Writing in the Herald, Brian Rudman puts his finger on the problem with housing policy:
In present-day New Zealand, instead of helping voters become property owners, MPs seem more skilled in amassing property portfolios for themselves. When you exclude the seven who own no property and the 34 who have just one each, the remaining 80 average more than three each. And that's excluding shareholdings in assorted Maori blocks. Among the haul are 60 investment or commercial properties, 17 lots of "bare land" and more than 170 houses, flats, holiday homes and "residential".
Could it be that as landlords and "investors", rather than renters, there's an understandable reluctance among MPs to bring the Wild West that is the residential renting market under control.

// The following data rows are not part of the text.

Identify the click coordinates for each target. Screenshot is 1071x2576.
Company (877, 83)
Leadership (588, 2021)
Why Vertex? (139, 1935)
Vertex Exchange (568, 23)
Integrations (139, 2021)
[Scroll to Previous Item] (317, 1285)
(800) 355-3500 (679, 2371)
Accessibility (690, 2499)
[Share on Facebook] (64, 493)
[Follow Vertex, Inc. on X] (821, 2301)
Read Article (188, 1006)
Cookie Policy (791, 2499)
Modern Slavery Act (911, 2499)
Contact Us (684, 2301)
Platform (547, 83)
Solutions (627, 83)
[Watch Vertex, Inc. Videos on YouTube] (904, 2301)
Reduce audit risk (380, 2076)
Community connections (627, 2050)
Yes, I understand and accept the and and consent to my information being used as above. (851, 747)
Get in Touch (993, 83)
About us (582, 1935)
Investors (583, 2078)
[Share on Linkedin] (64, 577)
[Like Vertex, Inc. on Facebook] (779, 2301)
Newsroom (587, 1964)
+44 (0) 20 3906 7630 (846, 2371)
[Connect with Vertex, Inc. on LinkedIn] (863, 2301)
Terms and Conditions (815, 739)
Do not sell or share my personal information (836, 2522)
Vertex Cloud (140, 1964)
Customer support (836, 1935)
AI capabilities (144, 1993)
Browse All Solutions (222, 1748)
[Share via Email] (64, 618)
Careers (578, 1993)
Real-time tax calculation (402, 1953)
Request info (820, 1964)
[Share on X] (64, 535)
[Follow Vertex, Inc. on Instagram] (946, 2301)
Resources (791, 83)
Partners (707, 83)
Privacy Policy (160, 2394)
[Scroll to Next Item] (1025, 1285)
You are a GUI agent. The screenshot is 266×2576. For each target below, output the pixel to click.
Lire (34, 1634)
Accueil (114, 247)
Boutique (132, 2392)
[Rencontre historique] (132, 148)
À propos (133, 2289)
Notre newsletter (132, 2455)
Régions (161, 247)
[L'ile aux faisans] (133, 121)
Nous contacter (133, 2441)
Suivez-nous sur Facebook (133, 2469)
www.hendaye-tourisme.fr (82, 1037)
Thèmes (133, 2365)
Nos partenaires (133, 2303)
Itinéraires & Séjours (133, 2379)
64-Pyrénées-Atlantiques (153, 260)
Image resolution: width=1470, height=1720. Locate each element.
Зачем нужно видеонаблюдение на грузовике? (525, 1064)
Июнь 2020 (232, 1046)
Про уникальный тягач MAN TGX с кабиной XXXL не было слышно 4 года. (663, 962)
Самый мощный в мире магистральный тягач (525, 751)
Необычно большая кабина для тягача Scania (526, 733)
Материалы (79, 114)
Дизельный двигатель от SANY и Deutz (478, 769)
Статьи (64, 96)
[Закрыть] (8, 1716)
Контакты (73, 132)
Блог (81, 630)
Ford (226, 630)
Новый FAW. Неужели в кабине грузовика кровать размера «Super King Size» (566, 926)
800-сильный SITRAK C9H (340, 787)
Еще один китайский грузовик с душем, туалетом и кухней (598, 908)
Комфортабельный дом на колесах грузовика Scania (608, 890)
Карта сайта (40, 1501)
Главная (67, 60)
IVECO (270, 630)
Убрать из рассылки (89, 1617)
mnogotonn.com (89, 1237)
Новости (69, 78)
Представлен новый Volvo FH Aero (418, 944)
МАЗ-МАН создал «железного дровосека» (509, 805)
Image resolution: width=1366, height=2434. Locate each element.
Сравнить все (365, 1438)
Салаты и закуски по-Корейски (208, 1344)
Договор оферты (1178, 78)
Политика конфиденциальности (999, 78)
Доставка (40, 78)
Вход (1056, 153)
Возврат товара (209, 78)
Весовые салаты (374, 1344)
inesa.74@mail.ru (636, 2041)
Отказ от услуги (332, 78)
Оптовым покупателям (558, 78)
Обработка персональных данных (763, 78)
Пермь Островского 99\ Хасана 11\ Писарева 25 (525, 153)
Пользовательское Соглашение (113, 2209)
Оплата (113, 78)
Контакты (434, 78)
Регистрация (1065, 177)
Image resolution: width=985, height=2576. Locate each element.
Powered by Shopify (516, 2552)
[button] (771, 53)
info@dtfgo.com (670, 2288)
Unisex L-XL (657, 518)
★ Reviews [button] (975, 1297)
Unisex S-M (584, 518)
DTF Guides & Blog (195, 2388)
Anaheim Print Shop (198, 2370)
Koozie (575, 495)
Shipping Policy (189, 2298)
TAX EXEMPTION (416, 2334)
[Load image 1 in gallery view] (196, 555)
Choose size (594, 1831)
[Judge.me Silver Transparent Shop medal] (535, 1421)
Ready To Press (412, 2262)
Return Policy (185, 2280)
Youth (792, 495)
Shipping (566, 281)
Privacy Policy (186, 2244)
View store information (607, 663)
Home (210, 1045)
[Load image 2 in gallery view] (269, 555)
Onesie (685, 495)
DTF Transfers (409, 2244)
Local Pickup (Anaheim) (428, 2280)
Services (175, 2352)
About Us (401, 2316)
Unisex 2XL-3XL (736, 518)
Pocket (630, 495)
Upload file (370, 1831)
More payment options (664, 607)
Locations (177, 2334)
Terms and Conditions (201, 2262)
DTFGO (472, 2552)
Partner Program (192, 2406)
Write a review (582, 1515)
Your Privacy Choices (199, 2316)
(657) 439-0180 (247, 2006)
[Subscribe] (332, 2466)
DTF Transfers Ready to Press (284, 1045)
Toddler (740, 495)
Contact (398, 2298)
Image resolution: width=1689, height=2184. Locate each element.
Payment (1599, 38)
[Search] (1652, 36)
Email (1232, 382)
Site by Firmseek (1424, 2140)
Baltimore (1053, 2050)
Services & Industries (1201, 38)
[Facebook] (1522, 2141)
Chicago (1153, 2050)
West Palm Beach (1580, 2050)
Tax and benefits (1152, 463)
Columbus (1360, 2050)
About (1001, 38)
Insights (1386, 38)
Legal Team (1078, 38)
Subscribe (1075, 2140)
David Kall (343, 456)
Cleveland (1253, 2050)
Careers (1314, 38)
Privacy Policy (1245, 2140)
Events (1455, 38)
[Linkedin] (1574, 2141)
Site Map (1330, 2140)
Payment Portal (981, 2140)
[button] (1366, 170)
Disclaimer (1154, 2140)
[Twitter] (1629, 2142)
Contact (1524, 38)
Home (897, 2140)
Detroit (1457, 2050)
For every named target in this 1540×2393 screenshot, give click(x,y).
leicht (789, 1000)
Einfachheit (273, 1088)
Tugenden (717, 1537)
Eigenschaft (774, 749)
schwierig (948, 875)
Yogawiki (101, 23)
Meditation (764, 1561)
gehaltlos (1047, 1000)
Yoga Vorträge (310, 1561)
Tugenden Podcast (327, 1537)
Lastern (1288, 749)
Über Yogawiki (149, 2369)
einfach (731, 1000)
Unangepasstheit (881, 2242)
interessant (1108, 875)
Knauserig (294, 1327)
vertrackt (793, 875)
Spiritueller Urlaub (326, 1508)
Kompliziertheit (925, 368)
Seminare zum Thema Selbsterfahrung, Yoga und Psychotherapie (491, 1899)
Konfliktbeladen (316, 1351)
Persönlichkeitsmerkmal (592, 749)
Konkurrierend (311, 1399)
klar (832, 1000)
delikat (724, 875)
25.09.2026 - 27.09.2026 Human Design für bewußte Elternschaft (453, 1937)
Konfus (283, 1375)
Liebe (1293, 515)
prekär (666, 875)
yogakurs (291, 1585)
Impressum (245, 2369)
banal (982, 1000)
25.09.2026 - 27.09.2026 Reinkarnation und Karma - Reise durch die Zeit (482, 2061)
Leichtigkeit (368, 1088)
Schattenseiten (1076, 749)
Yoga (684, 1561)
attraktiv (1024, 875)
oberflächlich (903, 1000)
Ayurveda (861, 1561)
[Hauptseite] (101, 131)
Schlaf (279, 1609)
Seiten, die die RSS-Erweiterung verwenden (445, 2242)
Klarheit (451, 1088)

Dr Smith lists only a residential property, Mr English a family home and a farm, Mr Key a family home, a Huapai office, a London apartment and holiday homes in Omaha and Hawaii. So none would be personally affected by a warrant of fitness, either as landlord or tenant.
However, as a group, fewer than 6 per cent of MPs are non-home owners, compared to 35 per cent of all households. Is it any wonder that while they mouth support for minimum standards on rental housing, the landlord in most of them ensures the Emma-Lita Bournes continue to suffer.
And its worth noting that those multiple property-owners are overwhelmingly National MPs - the same people making decisions about standards for their rental homes. Its a huge conflict of interest, but it reveals a bigger problem: our MPs are no longer representative of us. They don't live the same sorts of lives as us, they don't face the same sorts of problems. They live in a completely different world. And its no wonder then that they ignore the real problems that ordinary kiwis face - because the closest most of them ever come to those problems is across an electorate office desk.